Par Andrée-Anne Mainville
Il arrive qu’un projet artistique te guide autrement, non pas vers un lieu, mais vers une compréhension plus profonde. Madamikana – la croisée des chemins est un de ceux-là. Lumière sur ce circuit d’œuvres d’art profondément ancré dans la culture anicinabe, qui prend doucement racine aux cinq coins de l’Abitibi-Témiscamingue cet été.
Une démarche enracinée dans la mémoire
Madamikana — La croisée des chemins est née d’un vaste projet de médiation artistique en deux volets. Le premier, Nipakanatik, consiste à recueillir des archives en tous genres (photographies, récits, objets, etc.) d’un peu partout sur le territoire, en étroite collaboration avec les communautés et les donateurs. Le second volet, Madamikana, vise à faire vivre ces archives par la création de six œuvres d’art contemporaines, imaginées par des artistes anicinabek, ou par des artistes souhaitant rendre hommage à la culture anicinabe. Le projet prend ainsi la forme d’un circuit composé de six œuvres permanentes, installées à travers l’Abitibi-Témiscamingue, chacune conçue en dialogue avec les archives et les aînés.

Photo : Minwashin
À la croisée des chemins
En anicinabemowin, le mot madamikana désigne « la croisée des chemins » : un lieu où se rencontrent plusieurs voix, celles de l’histoire, du territoire et des communautés. C’est dans cet esprit que le projet prend forme. En effet, il trace un parcours artistique enraciné dans la mémoire culturelle et territoriale anicinabe, et ouvre une voie qui permet d’aller à la rencontre de cette présence millénaire.
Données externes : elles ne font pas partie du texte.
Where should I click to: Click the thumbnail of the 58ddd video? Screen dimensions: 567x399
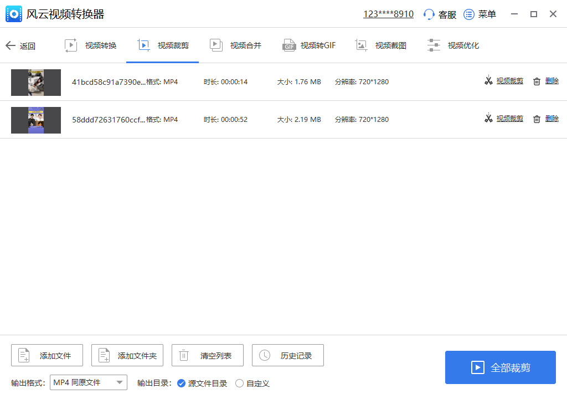[36, 120]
En reprenant la belle métaphore de Gabrielle Demers, chacune des six œuvres créées agit comme un point d’ancrage, comme une étoile à contempler dans un ciel collectif, témoin du passé et du présent.

Photo : Minwashin
Minwashin : à la fois un gardien et un catalyseur culturel
Derrière cette initiative d’envergure se trouve Minwashin, un organisme culturel autochtone né en 2017 qui œuvre à la valorisation et à la revitalisation de la langue, des arts et de la culture anicinabek. Il soutient, entre autres, la création artistique, recueille les savoirs oraux, numérise les archives et développe des outils éducatifs innovants. Autant d’actions qui ont le potentiel de rassembler les gens autour de la culture anicinabe, de la faire rayonner et de nourrir un mouvement de réappropriation identitaire et culturelle.

Photo : Molly Bertrand

Photo : Minwashin
Madamikana incarne pleinement cette vision. Effectivement, en tissant des liens entre les artistes, les mémoires et les communautés, le projet rappelle que la culture anicinabe est vivante, qu’elle se transmet, s’interprète et se réinvente, et, surtout, qu’elle incarne un point de rencontre et d’échanges.
Une constellation complète
Depuis le 24 mai, date du lancement de la toute première œuvre signée Frank Polson au parc national d’Aiguebelle (secteur Taschereau), les créations du projet Madamikana prennent progressivement place sur le territoire. Chaque œuvre est dévoilée dans un lieu allié, choisi avec soin pour son ouverture, son respect des cultures autochtones et sa volonté d’en prendre soin.



Les 25 et 26 août prochains marqueront le dévoilement des deux dernières œuvres : celle d’Eliane Kistabish, à la Corporation de La maison Dumulon, et celle de Fabienne Théorêt-Jérôme, au Cégep de l’Abitibi-Témiscamingue, campus de Rouyn-Noranda. Plus que de simples inaugurations, ces moments sont de véritables rendez-vous culturels, où tout le monde est le·la bienvenu·e pour s’immerger dans la force évocatrice de l’œuvre présentée. Reste à l'affût sur la page Facebook de Minwashin pour ne rien manquer de ces rassemblements!
Enfin, si tu es un·e passionné·e de circuits d’art, celui-ci te permet de découvrir des œuvres témiscabitibiennes incroyables qui marquent l’imaginaire et qui font notre fierté. Il n'attend que toi!